Nous n'avons pas vu ces deux pièces. En règle générale, ce genre de tartufferie ne nous intéresse guère...

Mais, ce qui est intéressant, c'est le retour de la "christianophobie".
L'usage de ce terme est très fréquent dans la cathosphère. Il constitue à priori une réaction au traitement par les médias de l'Eglise et du Pape. Mais ce mouvement manifeste surtout une forme de rejet viscéral de la laïcité qui est revenue en force ces derniers temps pour tenter de remettre l'expression religieuse dans la sphère privée, sphère qu'elle n'aurait jamais dû quitter... Enfin, il semble que de manière générale, ce mouvement traduit la prise de conscience par les catholiques qu'ils sont en train de devenir une minorité, et il exprime une tentative de renverser le cours des choses.

Et c'est là que les associations interviennent...
Car, ce mouvement puise ses ressources aussi bien humaines que financières dans la mise en place de réseaux constitués d'écoles hors contrat sous forme associative et soutenues par des fondations caritatives particulières (lire notre article du 31-08-2010 Etrange reconnaissance d'utilité publique de la Fondation pour l'école (privée). Ces réseaux peuvent également s'appuyer sur des élus et sur certains députés.
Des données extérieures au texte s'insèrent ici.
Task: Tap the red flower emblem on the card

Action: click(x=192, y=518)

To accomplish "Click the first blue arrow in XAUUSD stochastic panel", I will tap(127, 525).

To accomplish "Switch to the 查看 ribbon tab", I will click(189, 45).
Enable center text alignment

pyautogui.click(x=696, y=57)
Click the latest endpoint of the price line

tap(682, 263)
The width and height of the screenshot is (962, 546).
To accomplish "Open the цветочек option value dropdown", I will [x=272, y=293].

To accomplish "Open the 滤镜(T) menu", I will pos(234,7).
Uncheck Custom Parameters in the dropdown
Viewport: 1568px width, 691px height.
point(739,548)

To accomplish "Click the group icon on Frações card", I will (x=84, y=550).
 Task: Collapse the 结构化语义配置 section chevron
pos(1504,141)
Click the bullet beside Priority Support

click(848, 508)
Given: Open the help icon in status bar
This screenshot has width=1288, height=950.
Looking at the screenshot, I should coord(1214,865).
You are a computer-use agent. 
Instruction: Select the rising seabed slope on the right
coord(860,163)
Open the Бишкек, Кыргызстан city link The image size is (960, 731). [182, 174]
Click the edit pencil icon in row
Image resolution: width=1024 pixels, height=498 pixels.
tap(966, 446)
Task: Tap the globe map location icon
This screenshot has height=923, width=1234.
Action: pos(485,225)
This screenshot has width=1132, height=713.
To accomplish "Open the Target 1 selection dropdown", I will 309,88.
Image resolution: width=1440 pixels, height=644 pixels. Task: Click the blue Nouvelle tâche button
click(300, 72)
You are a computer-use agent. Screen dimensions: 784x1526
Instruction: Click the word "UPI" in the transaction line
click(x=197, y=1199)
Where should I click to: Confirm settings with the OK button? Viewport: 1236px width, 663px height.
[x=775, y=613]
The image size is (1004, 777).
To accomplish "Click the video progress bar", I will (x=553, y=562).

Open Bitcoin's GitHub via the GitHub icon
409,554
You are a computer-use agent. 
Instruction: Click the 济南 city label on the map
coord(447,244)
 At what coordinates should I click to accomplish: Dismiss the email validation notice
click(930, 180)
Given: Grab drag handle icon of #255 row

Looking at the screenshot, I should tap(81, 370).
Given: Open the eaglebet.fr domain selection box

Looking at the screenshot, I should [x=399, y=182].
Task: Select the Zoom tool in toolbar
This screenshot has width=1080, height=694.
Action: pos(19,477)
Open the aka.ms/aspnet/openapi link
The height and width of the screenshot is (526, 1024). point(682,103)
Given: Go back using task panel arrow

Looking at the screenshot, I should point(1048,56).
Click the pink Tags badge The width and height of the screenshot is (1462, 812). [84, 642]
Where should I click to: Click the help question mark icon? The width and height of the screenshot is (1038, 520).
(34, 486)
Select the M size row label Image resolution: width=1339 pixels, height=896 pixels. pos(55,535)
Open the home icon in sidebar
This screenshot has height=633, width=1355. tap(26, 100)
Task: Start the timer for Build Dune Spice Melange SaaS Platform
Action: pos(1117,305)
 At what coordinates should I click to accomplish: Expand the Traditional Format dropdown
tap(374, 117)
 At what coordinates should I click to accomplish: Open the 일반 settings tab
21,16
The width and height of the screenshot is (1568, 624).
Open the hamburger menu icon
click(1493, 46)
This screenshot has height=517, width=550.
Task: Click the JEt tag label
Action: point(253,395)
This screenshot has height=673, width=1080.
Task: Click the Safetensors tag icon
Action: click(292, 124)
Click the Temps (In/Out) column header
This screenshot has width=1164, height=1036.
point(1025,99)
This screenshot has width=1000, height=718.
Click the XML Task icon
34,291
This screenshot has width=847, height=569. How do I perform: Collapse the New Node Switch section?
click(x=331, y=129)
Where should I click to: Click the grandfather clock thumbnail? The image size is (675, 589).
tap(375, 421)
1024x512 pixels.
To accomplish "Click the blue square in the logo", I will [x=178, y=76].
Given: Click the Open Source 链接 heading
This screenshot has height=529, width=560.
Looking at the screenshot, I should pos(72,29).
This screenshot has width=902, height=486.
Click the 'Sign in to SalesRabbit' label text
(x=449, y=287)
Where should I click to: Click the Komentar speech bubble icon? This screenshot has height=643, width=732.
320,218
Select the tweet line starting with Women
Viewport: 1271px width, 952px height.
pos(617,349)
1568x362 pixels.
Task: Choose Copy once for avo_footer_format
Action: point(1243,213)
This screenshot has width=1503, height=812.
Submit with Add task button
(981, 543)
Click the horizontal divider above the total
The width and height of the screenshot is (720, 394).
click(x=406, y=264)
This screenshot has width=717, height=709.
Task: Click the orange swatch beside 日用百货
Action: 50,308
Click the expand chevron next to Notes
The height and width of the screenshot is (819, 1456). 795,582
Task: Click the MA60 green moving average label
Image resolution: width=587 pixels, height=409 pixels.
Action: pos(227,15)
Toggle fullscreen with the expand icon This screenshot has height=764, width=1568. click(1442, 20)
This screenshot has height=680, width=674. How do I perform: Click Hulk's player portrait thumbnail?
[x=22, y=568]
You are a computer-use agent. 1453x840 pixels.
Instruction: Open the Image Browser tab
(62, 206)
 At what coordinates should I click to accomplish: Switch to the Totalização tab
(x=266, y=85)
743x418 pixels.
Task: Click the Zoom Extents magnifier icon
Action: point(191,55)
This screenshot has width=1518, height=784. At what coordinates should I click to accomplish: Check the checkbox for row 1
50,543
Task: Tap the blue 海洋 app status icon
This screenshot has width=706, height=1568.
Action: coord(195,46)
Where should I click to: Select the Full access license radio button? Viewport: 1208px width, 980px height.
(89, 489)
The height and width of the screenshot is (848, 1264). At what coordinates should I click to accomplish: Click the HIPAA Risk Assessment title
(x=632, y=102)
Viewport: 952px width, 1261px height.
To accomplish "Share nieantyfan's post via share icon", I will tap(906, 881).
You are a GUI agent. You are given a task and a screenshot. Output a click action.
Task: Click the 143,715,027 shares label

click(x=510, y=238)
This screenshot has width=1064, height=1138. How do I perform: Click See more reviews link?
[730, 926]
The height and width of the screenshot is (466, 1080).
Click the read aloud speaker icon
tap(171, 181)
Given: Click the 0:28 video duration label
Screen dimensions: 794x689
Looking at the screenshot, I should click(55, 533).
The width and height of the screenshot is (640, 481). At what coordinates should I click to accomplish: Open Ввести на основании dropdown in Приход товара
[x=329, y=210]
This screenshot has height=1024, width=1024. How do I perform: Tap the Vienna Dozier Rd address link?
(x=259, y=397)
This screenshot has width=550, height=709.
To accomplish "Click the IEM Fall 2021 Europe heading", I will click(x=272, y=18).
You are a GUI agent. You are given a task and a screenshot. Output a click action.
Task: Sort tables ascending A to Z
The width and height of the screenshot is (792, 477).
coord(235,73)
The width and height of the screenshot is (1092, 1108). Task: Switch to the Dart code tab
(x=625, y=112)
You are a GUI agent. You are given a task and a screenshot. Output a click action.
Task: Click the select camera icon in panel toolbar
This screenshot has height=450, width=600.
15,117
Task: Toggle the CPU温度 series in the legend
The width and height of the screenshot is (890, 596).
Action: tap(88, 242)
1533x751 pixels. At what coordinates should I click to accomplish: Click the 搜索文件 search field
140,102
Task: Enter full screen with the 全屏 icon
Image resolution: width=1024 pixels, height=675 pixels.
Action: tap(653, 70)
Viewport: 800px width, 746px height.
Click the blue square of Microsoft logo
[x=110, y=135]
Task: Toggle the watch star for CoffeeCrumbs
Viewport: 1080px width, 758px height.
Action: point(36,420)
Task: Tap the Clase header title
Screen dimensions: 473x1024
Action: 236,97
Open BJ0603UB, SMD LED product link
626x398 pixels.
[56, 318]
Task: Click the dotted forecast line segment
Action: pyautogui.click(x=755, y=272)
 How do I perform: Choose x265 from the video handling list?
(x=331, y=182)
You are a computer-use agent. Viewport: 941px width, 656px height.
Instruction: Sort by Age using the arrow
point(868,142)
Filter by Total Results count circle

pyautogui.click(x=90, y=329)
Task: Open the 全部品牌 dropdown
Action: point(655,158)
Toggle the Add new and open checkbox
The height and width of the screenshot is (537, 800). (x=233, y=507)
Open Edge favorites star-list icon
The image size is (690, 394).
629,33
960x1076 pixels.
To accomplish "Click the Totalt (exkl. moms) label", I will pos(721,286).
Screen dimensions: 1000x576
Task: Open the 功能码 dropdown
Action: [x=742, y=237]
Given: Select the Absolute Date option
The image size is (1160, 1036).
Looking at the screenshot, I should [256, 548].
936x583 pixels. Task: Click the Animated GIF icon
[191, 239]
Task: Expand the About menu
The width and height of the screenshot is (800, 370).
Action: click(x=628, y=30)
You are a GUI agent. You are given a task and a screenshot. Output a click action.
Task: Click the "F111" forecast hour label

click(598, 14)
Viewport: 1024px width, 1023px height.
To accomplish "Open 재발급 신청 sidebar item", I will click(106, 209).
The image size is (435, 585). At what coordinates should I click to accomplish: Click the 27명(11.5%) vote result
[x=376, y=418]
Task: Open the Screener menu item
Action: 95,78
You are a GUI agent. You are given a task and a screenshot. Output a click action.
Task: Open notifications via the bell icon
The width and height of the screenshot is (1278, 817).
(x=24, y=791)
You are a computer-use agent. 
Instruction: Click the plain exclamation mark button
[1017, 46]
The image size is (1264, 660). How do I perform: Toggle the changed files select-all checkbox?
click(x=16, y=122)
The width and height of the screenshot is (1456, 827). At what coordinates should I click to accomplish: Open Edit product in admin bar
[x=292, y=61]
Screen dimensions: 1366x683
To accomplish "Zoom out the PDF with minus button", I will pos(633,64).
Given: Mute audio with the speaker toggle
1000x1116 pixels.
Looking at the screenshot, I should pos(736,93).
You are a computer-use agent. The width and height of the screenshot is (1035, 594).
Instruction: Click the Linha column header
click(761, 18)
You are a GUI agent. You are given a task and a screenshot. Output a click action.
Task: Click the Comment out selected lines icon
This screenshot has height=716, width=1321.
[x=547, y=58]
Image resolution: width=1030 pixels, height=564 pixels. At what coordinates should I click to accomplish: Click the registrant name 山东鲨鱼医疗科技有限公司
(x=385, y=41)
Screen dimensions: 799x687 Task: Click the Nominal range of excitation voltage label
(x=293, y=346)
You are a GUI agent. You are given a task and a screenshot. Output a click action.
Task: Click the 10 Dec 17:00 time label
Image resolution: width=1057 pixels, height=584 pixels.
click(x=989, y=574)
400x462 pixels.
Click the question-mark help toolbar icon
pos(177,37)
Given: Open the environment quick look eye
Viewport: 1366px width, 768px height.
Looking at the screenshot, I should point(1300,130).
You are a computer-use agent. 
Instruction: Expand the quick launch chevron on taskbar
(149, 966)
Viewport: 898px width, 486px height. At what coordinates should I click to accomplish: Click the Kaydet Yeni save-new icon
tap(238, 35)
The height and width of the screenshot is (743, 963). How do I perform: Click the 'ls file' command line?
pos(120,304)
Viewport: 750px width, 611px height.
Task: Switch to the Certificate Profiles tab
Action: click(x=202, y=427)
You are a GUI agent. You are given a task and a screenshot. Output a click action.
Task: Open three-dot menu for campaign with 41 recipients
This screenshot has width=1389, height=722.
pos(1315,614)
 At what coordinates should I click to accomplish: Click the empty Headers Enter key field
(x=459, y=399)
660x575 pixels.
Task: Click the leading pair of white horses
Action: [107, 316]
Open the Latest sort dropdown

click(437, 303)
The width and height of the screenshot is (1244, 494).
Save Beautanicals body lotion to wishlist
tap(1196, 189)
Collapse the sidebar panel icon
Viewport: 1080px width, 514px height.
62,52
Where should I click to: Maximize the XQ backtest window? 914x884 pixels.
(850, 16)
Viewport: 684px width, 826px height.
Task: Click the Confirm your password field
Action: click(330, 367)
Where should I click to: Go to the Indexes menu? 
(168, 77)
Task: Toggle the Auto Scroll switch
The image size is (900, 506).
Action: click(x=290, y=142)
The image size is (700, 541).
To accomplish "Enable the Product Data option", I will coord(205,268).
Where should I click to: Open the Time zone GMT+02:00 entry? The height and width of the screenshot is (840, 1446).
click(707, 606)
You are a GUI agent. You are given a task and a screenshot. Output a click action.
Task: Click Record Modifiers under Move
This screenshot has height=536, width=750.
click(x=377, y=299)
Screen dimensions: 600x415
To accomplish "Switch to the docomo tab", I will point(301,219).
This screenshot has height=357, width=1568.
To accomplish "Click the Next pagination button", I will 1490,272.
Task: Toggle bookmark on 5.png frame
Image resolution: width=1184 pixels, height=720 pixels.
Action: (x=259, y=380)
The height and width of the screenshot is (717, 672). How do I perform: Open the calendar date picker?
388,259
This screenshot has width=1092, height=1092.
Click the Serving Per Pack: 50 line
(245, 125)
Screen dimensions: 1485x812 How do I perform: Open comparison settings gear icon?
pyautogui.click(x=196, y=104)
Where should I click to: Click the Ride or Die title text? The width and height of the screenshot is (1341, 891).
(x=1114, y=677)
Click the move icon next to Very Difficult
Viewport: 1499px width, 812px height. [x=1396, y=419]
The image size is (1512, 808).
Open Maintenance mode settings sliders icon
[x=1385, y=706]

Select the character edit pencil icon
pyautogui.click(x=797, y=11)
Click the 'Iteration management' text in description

D'ailleurs, l'institut Civitas (2) possède un service "Civitas Elus Locaux".

Voici donc la demande d'un député (1), M. Yves Nicolin (député UMP - Loire) à Mme la ministre du budget, des comptes publics et de la réforme de l'État.

Celui-ci s'étonne "que de nombreuses écoles hors contrat ayant un statut d'association à but non lucratif se voient refuser par l'administration fiscale la possibilité d'émettre des reçus fiscaux, ce qui freine leur politique de collecte de dons alors qu'ils constituent leur seule ressource, avec les frais de scolarité versés par les parents".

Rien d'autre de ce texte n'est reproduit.